A P P E N D I X  B

ALOM CMT Event Messages


Event Message Overview

ALOM CMT sends event messages to several destinations:


Event Severity Levels

Each event has a severity level and corresponding number. These levels and numbers are:

ALOM CMT configuration parameters use the severity levels to determine which event messages are displayed. For information on how sc_clieventlevel and mgt_mailalert use the numerical values of the severity levels, see sc_clieventlevel and mgt_mailalert.


Event Messages

Appendix TABLE B-1 displays startup event messages from the system controller.


TABLE B-1 System Controller Startup Event Messages

Severity

Message

Description

Critical

SC System booted.

ALOM CMT sends this message every time the SC boots. This event is a normal event.

Critical

Preceding SC reset due to
watchdog.

ALOM CMT sends this message at SC boot if the SC detects that it has been reset because of the internal SC watchdog. This message can indicate a problem with the SC hardware if the problem persists.

Critical

Host flash image invalid,
flashupdate required.

ALOM CMT sends this message if the SC reboots during a flashupdate command. This event indicates that the host flash is in an invalid state and the flashupdate command must be used to reprogram the host flash. The system is not allowed to power on while this fault is present.
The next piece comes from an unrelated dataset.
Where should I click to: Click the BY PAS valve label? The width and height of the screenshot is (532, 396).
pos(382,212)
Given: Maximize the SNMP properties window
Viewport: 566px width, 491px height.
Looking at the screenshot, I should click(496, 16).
This fault event message appears in the output of the ALOM CMT showfaults command.

Minor

DHCP network configuration
initiated.

ALOM CMT sends this message if the ALOM CMT parameter if_dhcp is set to true. This message indicates that ALOM CMT has begun DHCP negotiation.

Major

DHCP configuration complete
(from server IP_address).

ALOM CMT sends this message once DHCP negotiation is complete. IP_address is the IP address of the DHCP server that provided the lease information.

Major

No SC IP gateway has been
assigned by the DHCP server

ALOM CMT sends this message if DHCP is used, but the DHCP server has not provided an IP gateway structure in the DHCP lease. Normally this is provided in Tag 3, DHCP_ROUTER_TAG, as detailed in RFC 1533.

Major

DHCP lease lost.

ALOM CMT sends this message if DHCP is used and the DHCP lease is lost. This event indicates that the SC is no longer on the network. ALOM CMT periodically retries to obtain a DHCP lease.

Major

Invalid SC IP gateway
address for the specified SC
IP address and mask.

ALOM CMT sends this message if using a manual IP address and gateway, and the user has provided an invalid gateway address. The IP Gateway must be reachable on the local subnet, based on the IP address and IP netmask provided.


Appendix TABLE B-2 displays SCC PROM event messages from the system controller.
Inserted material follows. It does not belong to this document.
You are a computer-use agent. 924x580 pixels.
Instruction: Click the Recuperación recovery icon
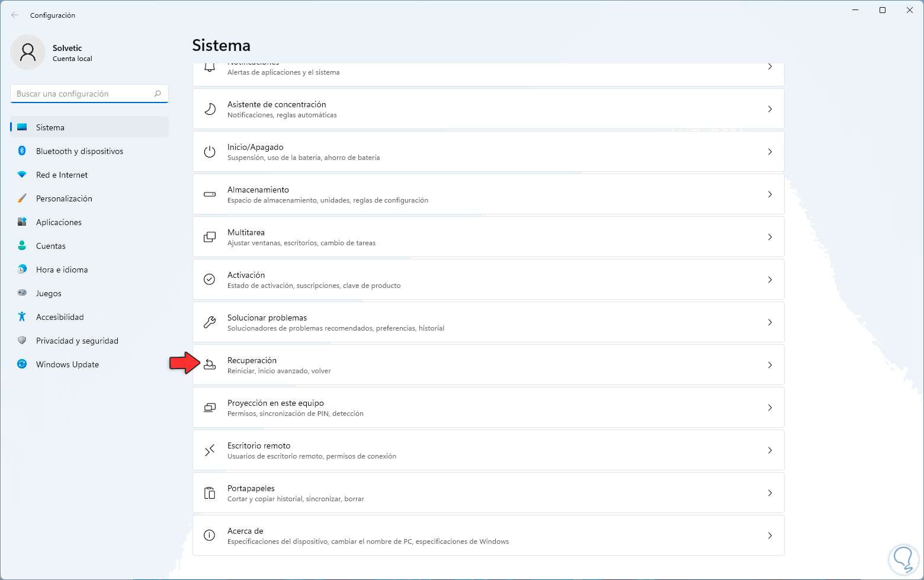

TABLE B-2 System Controller SCC PROM Event Messages

Severity

Message

Description

Critical

SCC data cannot be accessed.

ALOM CMT sends this message at boot. This message indicates that the SCC PROM can not be accessed. There is a problem with the SCC PROM or the SC hardware.

This fault event message appears in the output of the ALOM CMT showfaults command.

Major

SCC is not valid.

ALOM CMT sends this message at boot or when an SCC is inserted while ALOM CMT is running. This message indicates that the SCC PROM is invalid and must be replaced.

This fault event message appears in the output of the ALOM CMT showfaults command.

Major

Replace SCC to avert managed
system shutdown in 60
seconds.

ALOM CMT sends this message if the host power is on while the SCC PROM is removed. Normally this is not possible, as the SCC PROM can only be removed with the cover opened, which causes a managed system power off automatically. This message indicates a problem with the SCC PROM or SC hardware.

Critical

Correct SCC not replaced -
shutting managed system
down.

ALOM CMT sends this message if the SCC PROM is not replaced within the 60 second interval allocated. After this event, the system is powered off.

Major

SCC has been inserted.

ALOM CMT sends this message when the SCC PROM is inserted.

Major

Correct SCC replaced -
managed system shutdown
cancelled.

ALOM CMT sends this message if an SCC PROM has been replaced during the 60 second shutdown interval.

Major

Correct SCC not replaced -
managed system shutdown
continuing.

ALOM CMT sends this message if a different SCC PROM is inserted while the managed system is shutting down.

Major

Different SCC detected.
SC will reset itself
momentarily.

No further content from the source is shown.